QUESTIONS:
(1) In the text on government regulation and environmental matters, when did the company begin offering employee health care benefits?
(2) Write a continuation of the text on government regulation and environmental matters, starting after its final sentence.

━━━ TEXT SECTION

Governmental Regulation and Environmental Matters
We are subject to extensive and varied federal, state and local government regulation, including regulations relating to public and occupational health and safety, sanitation and fire prevention. We operate each of our restaurants in accordance with standards and procedures designed to comply with applicable codes and regulations. However, an inability to obtain or retain health department or other licenses could adversely affect our operations. Although we have not experienced, and do not anticipate, any significant difficulties, delays or failures in obtaining required licenses, permits or approvals, any such problem could delay or prevent the opening of, or adversely impact the viability of, a particular restaurant or group of restaurants.
In addition, in order to develop and construct restaurants, we need to comply with applicable zoning, land use and environmental regulations. Federal and state environmental regulations have not had a material effect on our operations to date, but more stringent and varied requirements of local governmental bodies with respect to zoning, land use and environmental factors could delay or even prevent construction and increase development costs for new restaurants. We are also required to comply with the accessibility standards mandated by the U.S. Americans with Disabilities Act (“ADA”), which generally prohibits discrimination in accommodation or employment based on disability. We may in the future have to modify restaurants, for example by adding access ramps or redesigning certain architectural fixtures, to provide service to or make reasonable accommodations for disabled persons. While these expenses could be material, our current expectation is that any such actions will not require us to expend substantial funds.
In addition, we are subject to the U.S. Fair Labor Standards Act, the U.S. Immigration Reform and Control Act of 1986, the Occupational Safety and Health Act and various other federal and state laws governing similar matters including minimum wages, overtime, workplace safety and other working conditions. Our failure to fully comply with these laws could subject us to potential litigation and liability. We are also subject to various laws and regulations relating to our current and any future franchise operations.
We are also subject to the Patient Protection and Affordable Care Act of 2010 (the “PPACA”), which requires health care coverage for many previously uninsured individuals and expands coverage for those already insured. We began offering such benefits in July 2015, and as a consequence we are incurring additional expenses for employee health care. It is possible that legislation will be passed by Congress and signed into law that repeals the PPACA, in whole or in part, and/or introduces a new form of health care reform. It is unclear at this point what the scope of any such legislation will be and when it will become effective. Because of the uncertainty surrounding possible replacement health care reform legislation, we cannot predict with any certainty the likely impact of the PPACA’s repeal or the adoption of any other health care reform legislation on our business, financial condition or results of operations. Whether or not there is alternative health care legislation enacted in the U.S., there is likely to be significant disruption to the health care market in the coming months and years and the costs of the Company’s health care expenditures may increase.

━━━━━━
━━━ ENTRIES SUPPLIED

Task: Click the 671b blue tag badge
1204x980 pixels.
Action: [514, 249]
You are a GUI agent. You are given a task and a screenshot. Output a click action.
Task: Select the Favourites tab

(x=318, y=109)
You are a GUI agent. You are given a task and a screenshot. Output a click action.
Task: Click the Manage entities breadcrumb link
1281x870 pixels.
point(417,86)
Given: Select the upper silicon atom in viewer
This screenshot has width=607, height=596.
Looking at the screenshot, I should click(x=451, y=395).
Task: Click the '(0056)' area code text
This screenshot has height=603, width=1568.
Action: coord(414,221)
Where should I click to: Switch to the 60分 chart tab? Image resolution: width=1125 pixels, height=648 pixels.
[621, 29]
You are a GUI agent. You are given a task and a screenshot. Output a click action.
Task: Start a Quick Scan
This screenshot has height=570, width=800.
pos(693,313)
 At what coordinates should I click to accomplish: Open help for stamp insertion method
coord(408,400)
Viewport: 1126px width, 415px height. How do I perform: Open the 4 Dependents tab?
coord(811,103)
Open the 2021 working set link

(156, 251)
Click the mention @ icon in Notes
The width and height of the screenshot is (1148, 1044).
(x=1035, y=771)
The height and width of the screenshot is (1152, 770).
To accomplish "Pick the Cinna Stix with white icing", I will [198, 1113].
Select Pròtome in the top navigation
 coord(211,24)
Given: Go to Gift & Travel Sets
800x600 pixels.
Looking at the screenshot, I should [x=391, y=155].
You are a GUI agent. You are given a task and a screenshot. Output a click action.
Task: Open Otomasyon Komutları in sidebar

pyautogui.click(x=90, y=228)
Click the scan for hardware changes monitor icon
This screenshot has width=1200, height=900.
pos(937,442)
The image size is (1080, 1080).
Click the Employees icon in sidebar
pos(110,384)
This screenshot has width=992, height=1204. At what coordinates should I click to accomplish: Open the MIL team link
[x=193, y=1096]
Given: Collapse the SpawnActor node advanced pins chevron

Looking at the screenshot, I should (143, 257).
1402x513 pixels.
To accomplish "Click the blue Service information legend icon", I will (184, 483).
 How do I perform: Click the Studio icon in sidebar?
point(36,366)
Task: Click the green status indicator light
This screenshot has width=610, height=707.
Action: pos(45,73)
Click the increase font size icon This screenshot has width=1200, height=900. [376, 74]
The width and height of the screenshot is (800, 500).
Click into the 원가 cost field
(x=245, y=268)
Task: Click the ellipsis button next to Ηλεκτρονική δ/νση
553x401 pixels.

━━━━━━

RESPONSES TO THE EXERCISE:
(1) July 2015.

(2)
We are subject to federal, state and local environmental laws and regulations concerning waste disposal, pollution, protection of the environment, and the presence, discharge, storage, handling, release and disposal of, or exposure to, hazardous or toxic substances (“environmental laws”). These environmental laws can provide for significant fines and penalties for non-compliance and liabilities for remediation, sometimes without regard to whether the owner or operator of the property knew of, or was responsible for, the release or presence of the hazardous or toxic substances. Third parties may also make claims against owners or operators of properties for personal injuries and property damage associated with releases of, or actual or alleged exposure to, such substances. We are not aware of any environmental laws that will materially affect our earnings or competitive position, or result in material capital expenditures relating to our restaurants. However, we cannot predict what environmental laws will be enacted in the future, how existing or future environmental laws will be administered, interpreted or enforced, or the amount of future expenditures that we may need to make to comply with, or to satisfy claims relating to, environmental laws. It is possible that we will become subject to environmental liabilities at our properties, and any such liabilities could materially affect our business, financial condition or results of operations.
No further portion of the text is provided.